The liquid injection apparatus according to any one of the preceding claims, wherein
the shape of the liquid injection opening which is one end of the liquid ejection nozzle exposed to the liquid injection space is a shape having a major axis and a minor axis including a substantial elliptical shape, a substantial oval shape, and a substantial rectangular shape.
The liquid injection apparatus according to any of the preceding claims, wherein
the injection unit comprises an air nozzle having its one end exposed to the liquid injection space, thereby the injection unit not only injecting liquid via the liquid ejection nozzle but also injecting air via the air nozzle.
The liquid injection apparatus according to claim 19, wherein
the one end exposed to the liquid injection space of the liquid ejection nozzle provides a liquid injection opening on the undersurface of the injection unit, the one end of the air nozzle providing a gas injection opening on the undersurface of the injection unit.
The liquid injection apparatus according to claim 20, wherein
the injection unit comprises a plurality of the liquid injection openings and a plurality of the gas injection openings, the liquid injection openings and the gas injection openings being alternately arranged.
The liquid injection apparatus according to any one of claims 19 to 21, further comprising:

injection control means for starting gas injection via the air nozzle before the start of liquid injection via the liquid ejection nozzle, and for stopping the gas injection via the air nozzle after ending of the liquid injection via the liquid ejection nozzle.
The liquid injection apparatus according to any one of claims 19 to 22, wherein
the injection unit comprises an air current direction control wall for controlling the direction of gas injection by way of the air nozzle.
The liquid injection apparatus according to claim 23, wherein
one end of the air nozzle is disposed between one end of the liquid ejection nozzle and the air current direction control wall.
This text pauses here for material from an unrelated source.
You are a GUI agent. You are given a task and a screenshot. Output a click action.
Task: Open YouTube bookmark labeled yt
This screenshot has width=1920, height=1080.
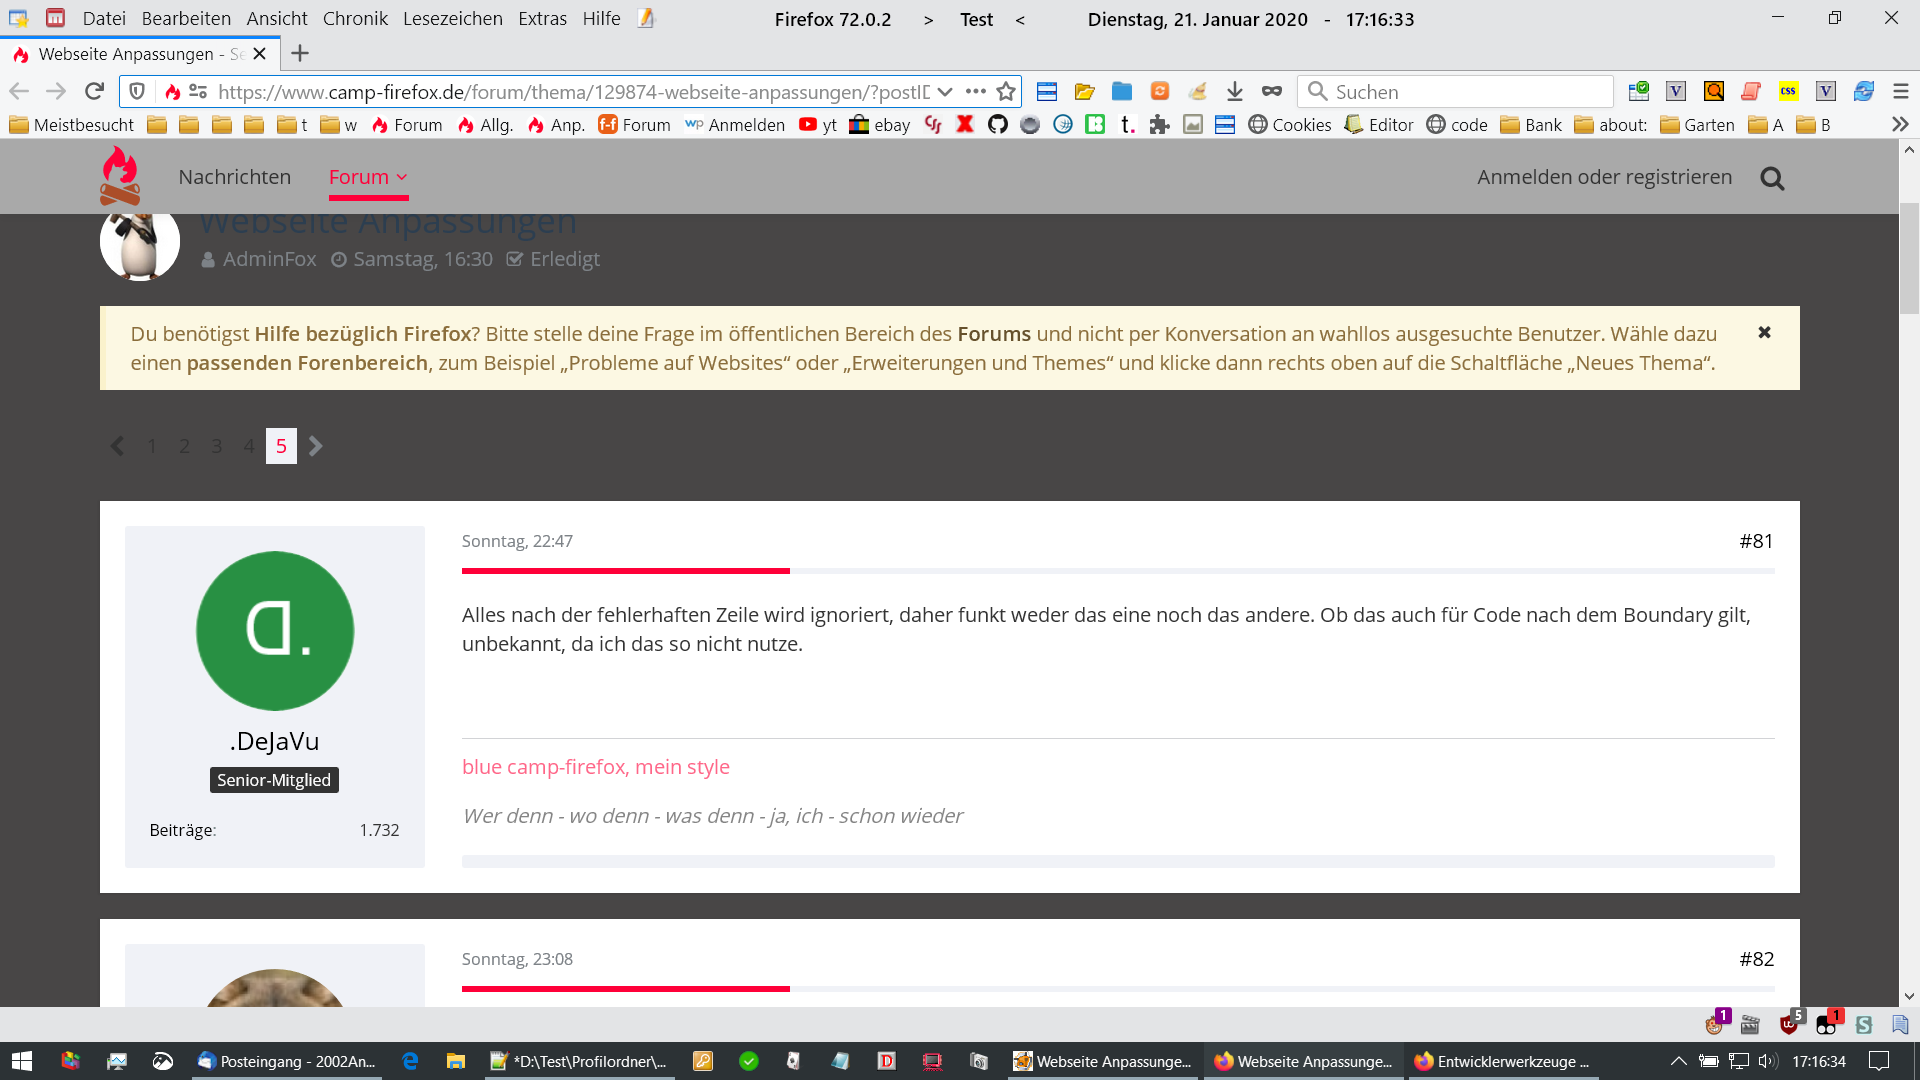(x=817, y=124)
The liquid injection apparatus according to any one of claims 19 to 24, wherein
the liquid ejection nozzle and the air nozzle inject respectively liquid and gas in parallel with each other.
The liquid injection apparatus according to any one of claims 19 to 25, wherein
the velocity of the injected liquid is lower than the velocity of the injected gas.
A method of adjusting the resonance frequency of an injection unit in a liquid injection apparatus, the liquid injection apparatus having
an injection unit including a liquid ejection nozzle one end of which is exposed to a liquid injection space, a chamber communicating with the other end of the liquid ejection nozzle and one end of a first liquid supply pipe, a lower electrode formed on a wall surface of the chamber, an upper electrode formed opposite to the lower electrode, and a piezoelectric/electrostrictive element formed between the lower electrode and the upper electrode,
drive voltage generating means for providing a drive voltage signal having a predetermined frequency across the upper electrode and the lower electrode to thereby give an electric field to the piezoelectric/electrostrictive element, for causing vibration of the wall of the chamber by actuating the piezoelectric/electrostrictive element, and
pressurizing means having an ejection section to which is connected the other end of the first liquid supply pipe and also having an introduction section communicating with a liquid storage tank, for pressurizing liquid in the liquid storage tank introduced from the introduction section to eject the liquid from the ejection section, to thereby inject the liquid into the liquid injection space via the liquid ejection nozzle of the injection unit,
wherein liquid injected from the liquid ejection nozzle is atomized by the operation of the piezoelectric/electrostrictive element,
characterized in that trimming part of the upper electrode to change a region of the piezoelectric/electrostrictive element to which the electric field is applied by the upper electrode and the lower electrode, and thereby adjusting the resonance frequency of the injection unit to be substantially equal to a frequency in the vicinity of the frequency of the drive voltage signal.